- EXTRAIT À LIRE -
Le rapport mis en ligne par André Nicolas intitulé « État des lieux de l’offre de musique numérique au 1er semestre 2008 » confirme la suprématie de iTunes sur ce marché. Avec les catalogues des majors et ceux de plusieurs indépendants, le music store d’Apple possède le plus important catalogue de musique en ligne. Dans un article paru en avril 2008 sur le site Numérama, Steve Jobs avait même la simple prétention d’être le premier vendeur de musique au monde, devançant pour la première fois l’industrie des CDs. Sans preuves irréfutables toutefois, il est impossible de l’affirmer. Toujours est-il qu’iTunes se porte bien, même très bien. Mais pour combien de temps encore? Même en étant leader de sa spécialité, iTunes est-il aujourd’hui bien adapté aux marchés de la musique et aux attentes des utilisateurs?

Le rapport de Monsieur Nicolas, sur lequel je vais me baser pour cette réflexion, analyse sous forme de tableaux l’offre de 100 services de musique en ligne, dont des boutiques généralistes ou spécialisées, des portails, des radios et streaming, des sites communautaires et des sites divers. A la suite de cette analyse voici quelques points que j’aimerais relever car concernant particulièrement iTunes.

Une des premières tendances à ressortir est l’importance que les usagers attachent aux services disponibles en ligne et à leur liberté dans l’appropriation des contenus. Il ressort que, d’un côté, les téléchargements sont toujours très content centric. La majorité des œuvres en ligne sont protégées par des DRM. iTunes en est un exemple criant. Son système de gestion des DRM nommé FairPlay fait couler beaucoup d’encre (si je puis dire) car réduisant passablement le contrôle des usagers qui ne peuvent lire les fichiers d’iTunes qu’avec le logiciel d’Apple ou sur les iPods de cette même marque. Ce système a même été déclaré illicite par la Norvège au début de l’année 2007 (ici). Depuis, Steve Jobs plaide en faveur de l’abandon des DRM. La firme va d’ailleurs dans ce sens avec iTunes Plus, toujours en 2007, qui propose des morceaux libres de DRM du label britannique EMI. Reste que la majorité des morceaux en vente sur iTunes sont toujours protégés par cette mesure de sécurité. Le rapport Nicolas est très clair sur ce sujet : l’abandon des DRM se généralise. Apple semble maintenant se diriger fermement dans cette direction (ici) et l’abandon des DRM n’est apparemment plus qu’une question de temps.

A. Nicolas dans son rapport affirme également que « …la musique en ligne ne peut se développer qu’avec une offre musicale d’une qualité sonore semblable au précédents formats comme le vinyle ou le CD et sans usage bridé ». On observe également une monté en puissance des fichiers HD (Haute Définition) dans les divers services de musique en ligne et surtout dans les réseaux P2P. L’introduction de ces fichiers HD dans les réseaux d’échanges gratuits constitue une sérieuse concurrence pour les services payants, la plupart du temps en retard sur ce format. Les utilisateurs ne voient d’ailleurs souvent pas encore les avantages des plates-formes payantes par rapport aux réseaux gratuits. Néanmoins, Apple va également dans le sens d’un développement de la qualité sonore en introduisant des fichiers lossless (fichier sonore sans perte) dans iTunes Music Store.

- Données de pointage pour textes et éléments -
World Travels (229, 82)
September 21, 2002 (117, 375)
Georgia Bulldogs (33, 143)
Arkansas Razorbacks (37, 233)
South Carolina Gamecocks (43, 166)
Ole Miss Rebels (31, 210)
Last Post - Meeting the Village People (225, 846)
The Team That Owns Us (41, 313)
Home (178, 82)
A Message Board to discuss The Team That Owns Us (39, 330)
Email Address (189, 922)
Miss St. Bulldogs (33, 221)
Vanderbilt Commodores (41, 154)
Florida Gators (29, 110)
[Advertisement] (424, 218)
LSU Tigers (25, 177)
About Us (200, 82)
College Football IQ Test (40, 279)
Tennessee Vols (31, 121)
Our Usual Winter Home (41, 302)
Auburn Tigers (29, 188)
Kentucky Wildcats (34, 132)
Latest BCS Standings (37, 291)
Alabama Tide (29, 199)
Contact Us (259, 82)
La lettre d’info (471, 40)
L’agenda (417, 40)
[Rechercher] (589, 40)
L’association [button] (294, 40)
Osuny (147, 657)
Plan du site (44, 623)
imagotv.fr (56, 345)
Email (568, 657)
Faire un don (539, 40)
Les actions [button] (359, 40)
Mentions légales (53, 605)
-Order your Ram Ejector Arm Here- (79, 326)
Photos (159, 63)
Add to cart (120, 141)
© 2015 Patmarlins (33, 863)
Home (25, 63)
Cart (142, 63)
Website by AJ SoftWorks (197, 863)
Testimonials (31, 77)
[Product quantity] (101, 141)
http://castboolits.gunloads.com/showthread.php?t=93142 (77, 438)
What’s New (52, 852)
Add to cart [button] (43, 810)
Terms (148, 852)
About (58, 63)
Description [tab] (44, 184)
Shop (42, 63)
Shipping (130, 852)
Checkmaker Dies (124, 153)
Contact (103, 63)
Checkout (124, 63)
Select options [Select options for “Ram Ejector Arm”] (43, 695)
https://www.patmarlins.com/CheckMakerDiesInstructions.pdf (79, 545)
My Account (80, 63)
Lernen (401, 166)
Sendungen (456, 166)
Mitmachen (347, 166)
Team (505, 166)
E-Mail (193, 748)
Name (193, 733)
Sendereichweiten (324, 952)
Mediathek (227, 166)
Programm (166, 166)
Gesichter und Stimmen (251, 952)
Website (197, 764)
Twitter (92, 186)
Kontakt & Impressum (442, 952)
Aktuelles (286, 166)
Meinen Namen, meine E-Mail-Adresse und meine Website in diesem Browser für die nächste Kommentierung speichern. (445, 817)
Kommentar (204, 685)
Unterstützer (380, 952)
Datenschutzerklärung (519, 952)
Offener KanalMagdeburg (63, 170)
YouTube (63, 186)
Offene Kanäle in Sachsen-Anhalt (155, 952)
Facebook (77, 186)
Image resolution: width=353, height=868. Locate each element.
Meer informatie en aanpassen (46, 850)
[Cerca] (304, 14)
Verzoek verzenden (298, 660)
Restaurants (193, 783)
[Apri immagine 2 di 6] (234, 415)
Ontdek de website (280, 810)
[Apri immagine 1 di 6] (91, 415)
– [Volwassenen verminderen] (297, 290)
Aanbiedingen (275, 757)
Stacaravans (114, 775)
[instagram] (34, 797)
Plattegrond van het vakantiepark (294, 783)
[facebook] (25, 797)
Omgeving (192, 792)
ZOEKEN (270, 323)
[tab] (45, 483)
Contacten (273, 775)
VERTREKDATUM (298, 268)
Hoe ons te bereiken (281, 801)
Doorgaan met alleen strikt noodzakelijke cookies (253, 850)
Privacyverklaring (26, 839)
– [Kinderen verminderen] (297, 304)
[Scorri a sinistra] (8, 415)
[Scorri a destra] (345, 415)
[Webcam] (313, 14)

- CONSIGNE ÉCRITE A -
Reproduisez fidèlement les lignes de données, en commençant par celle qui contient « imagotv.fr (56, 345) » et en terminant par celle qui contient « Shop (42, 63) ».
- CONSIGNE ÉCRITE B -
Poursuivez l'extrait sur iTunes et la musique en ligne à partir de l'endroit où il s'arrête.

- RÉPONSE ATTENDUE A -
imagotv.fr (56, 345)
Email (568, 657)
Faire un don (539, 40)
Les actions [button] (359, 40)
Mentions légales (53, 605)
-Order your Ram Ejector Arm Here- (79, 326)
Photos (159, 63)
Add to cart (120, 141)
© 2015 Patmarlins (33, 863)
Home (25, 63)
Cart (142, 63)
Website by AJ SoftWorks (197, 863)
Testimonials (31, 77)
[Product quantity] (101, 141)
http://castboolits.gunloads.com/showthread.php?t=93142 (77, 438)
What’s New (52, 852)
Add to cart [button] (43, 810)
Terms (148, 852)
About (58, 63)
Description [tab] (44, 184)
Shop (42, 63)

- RÉPONSE ATTENDUE B -
Le côté encore assez classique d'iTunes, calqué sur le modèle prénumérique dans l'exploitation maximale des Hits au détriment des œuvres plus risquées, pourrait lui être défavorable à l'avenir. Benjamin Labarthe-Piol dans sa thèse de 2005 constatait que les biens des Stars étaient encore consommées en priorité, ce qui justifierait la tactique classique d’iTunes. Mais depuis, le rapport Nicolas montre l’intérêt vif que portent les usagers d’aujourd’hui à la découverte de nouveaux talents et à l’autoproduction par les succès des sites communautaires comme MySpace. iTunes n’est à ma connaissance pas encore très investie dans ces domaines. D’une manière générale, cette absence du côté « social » et communautaire chez iTunes important pour les usagers pourrait bien faire baisser à l’avenir le capital sympathie pour cette plateforme. On ne distinguerait alors pas effectivement d’énormes différences entre les politiques des Majors et celle d’iTunes si ce n’est que le pouvoir de distribution et de promotion s’est déplacé vers le vendeur final. Dans cette optique, iTunes s’accrocherait peut-être à un modèle qui n’a plus de raison d’être.

lundi 03 novembre 2008

Kindle, aboutissement ou balbutiement

Ce billet a été rédigé par Éric Legendre, étudiant de l'École de bibliothéconomie et de sciences de l'information dans le cadre du cours Économie du document.

Ça bouge beaucoup et rapidement du côté du livre numérique. Plus que jamais même depuis l'annonce par Amazon du lancement de sa liseuse électronique Kindle le 19 novembre dernier, il y a tout juste une année, ou presque (url).

Il est encore trop tôt pour dresser un quelconque bilan, mais on peut légitimement se demander cependant si Kindle préfigure vraiment un nouveau marché pour les publications écrites ?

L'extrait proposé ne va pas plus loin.